In the mid-60s Sukarno’s administration fell and Suharto took over the presidency and thus power of the country. Suharto was aware of the political segregation in Indonesia, and decided to divide the Indonesian political parties into two camps, namely secular-nationalist and Islamic. During his administration, Suharto depoliticized Islam and applied pressure on the Islamic political movement. At that time, “any attempt by Muslim groups to attain that public political space was suspected and labelled as an anti-government act”.11 Sukma, R. 2003. Islam in Indonesian foreign policy, London: RoutledgeCurzon, p.60.  He also implemented a policy of asas tunggal, which determined that Pancasila would be the sole ideology of all organizations in Indonesia. Consequently, Islamic groups turned their focus from political to cultural movement.12 Hasbullah, M. 1999. “Cultural Islam: The Politics of the Indonesian Muslim Middle Class”, MIMBAR STUDI, Jurnal Ilmu Agama Islam 1(XXIII),  http://tinyurl.com/culturalislam

But then, from the early 1990s, Suharto loosened his policies towards Islam. In this period, he allowed more room for Islamic ideas, albeit only in non-political spaces. In addition, he supported the building of many new mosques, and the establishment of Ikatan Cendekiawan Muslim Indonesia (ICMI) [Indonesian Association of Muslim Intellectuals] as well as Islamic banking and insurance.13 Azra, A. 2006. Indonesia, Islam, and Democracy: Dynamics in a Global Context, Jakarta: Solstice, p.31.

Islamic principles and secularism in post-Suharto’s authoritarianism

It was in the post-Suharto New Order period that Islamic ideas found their momentum. In 2002 and 2004, Muslim groups resurrected the Jakarta Charter during constitutional amendments; yet again, a lack of support thwarted their attempts. Despite this setback, the implementation of local sharia law increased. There are 422 local sharia laws in Indonesia;  40% are related to morality, 15% to faith, 9% to finance, 6% to education, 6% to attire, and 10% to various other issues. The province with the highest number of these regulations is West Java (86 regulations), followed by West Sumatra and South Kalimantan, with 54 and 38 regulations respectively.14 Muhtada, D. 2014. “Perda syariah di Indonesia: Penyebaran, problem, dan tantangannya”, Scientific Oration at Universitas Negeri Semarang, Indonesia, http://tinyurl.com/perdasyariah, p.2-3.

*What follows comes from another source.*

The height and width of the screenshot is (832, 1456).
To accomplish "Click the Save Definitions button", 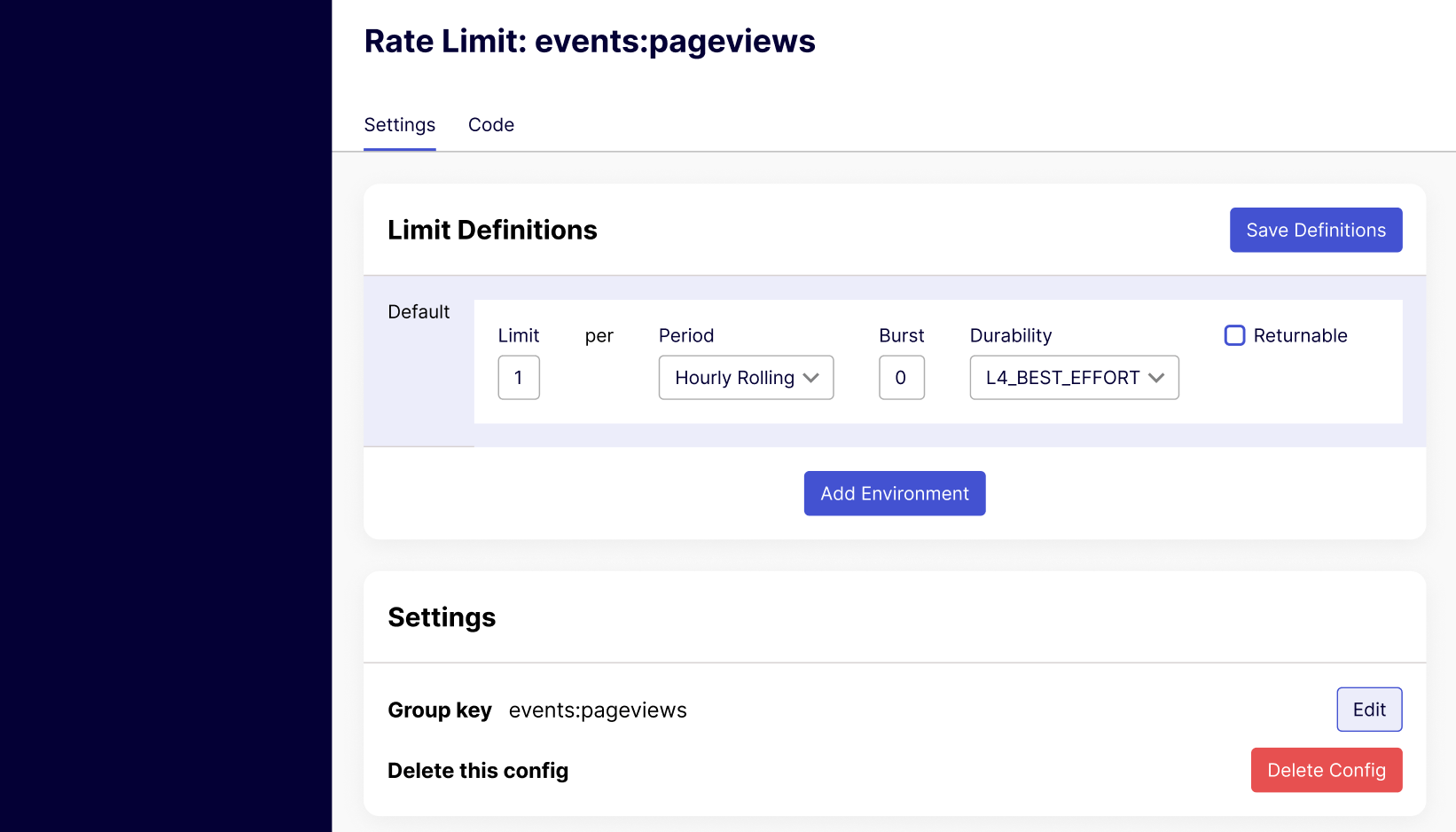I will pyautogui.click(x=1315, y=230).
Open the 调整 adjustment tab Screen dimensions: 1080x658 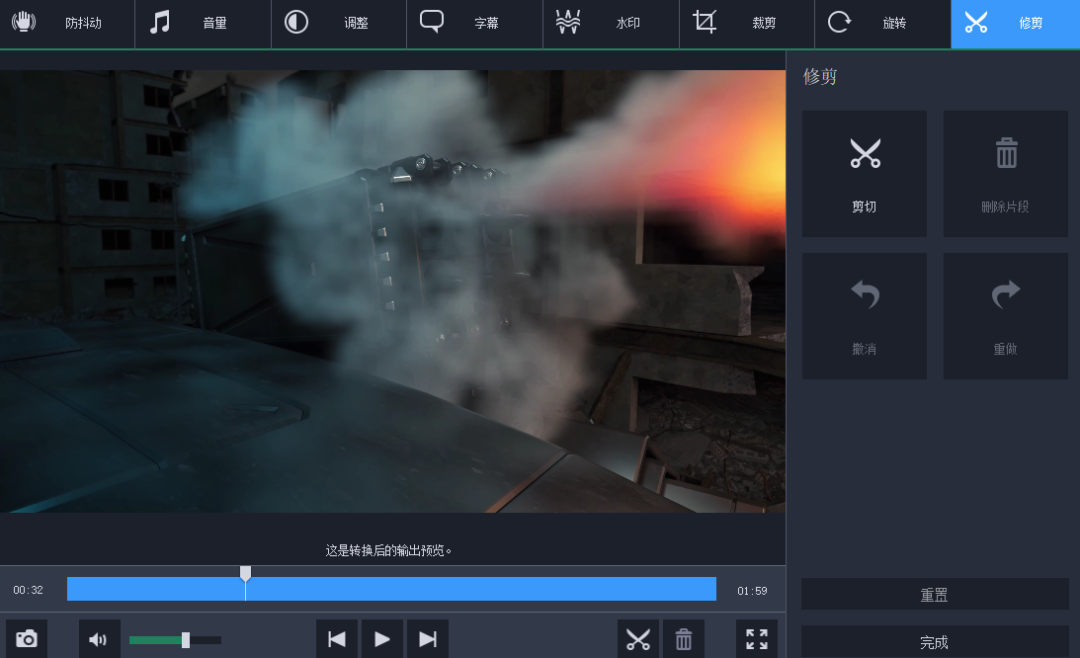(339, 23)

Pragmatist and normative are the characteristics of this current phenomenon. In the past, Indonesian Muslim leaders applied Islamic concepts idealistically, whereas the political elites nowadays use Islamic ideas more pragmatically. For example, they once promoted Islam as the foundation of the State, but now tend more to exploit those ideas to gain political support and power, seeing them as little more than political tools. Research by an Indonesian NGO reveals that Islamic ideas or issues are now used by political elites and government to improve their image and gain public trust, as well as to win elections. The use of Islamic ideology to gain popularity, and voters, has instigated an ‘Islamisation race’ between Islamic and non-religious parties. 15 Salim, A. 2007. “Muslim politics in Indonesia’s democratization”, in R. McLeod & A. MacIntyre (eds.) Indonesia: Democracy and the Promise of Good Governance, ISEAS: Singapore, pp.127-130.

Most of the Islamic notions that manifest themselves in local sharia law, as listed above, refer to normative issues, such as morality, attire, and faith. Furthermore, these sharia regulations can be grouped into three categories: those that regulate public order and social problems, such as prostitution, gambling, and alcohol consumption; those that are related to religious skills and obligations, such as reading the Qur’an and attending Friday prayer; and those that are related to religious symbolism, such as adhering to Islamic dress codes.16 ibid., Salim, p.126.  This indicates a shift from the early period of the Republic where the dynamics were about ‘big issues’, for instance, the foundation of the State and nationalism. Sharia law has attracted opposition from some elements of society, such as law makers, human rights defenders and women’s groups. They consider it to potentially violate human rights as well as discriminate against minority groups. Public debates between the proponents and opponents of sharia law are frequent and usually controversial.                 

Conclusion

To conclude, the rivalry between Islamic ideology and secularism in Indonesia has shaped the country’s politics since pre-independence. This political struggle will never end and will always be repeated, because it is at the core of Indonesian politics. The government and its society have to be cautious about these political dynamics since they can be an entry point for radical Islam and its beliefs.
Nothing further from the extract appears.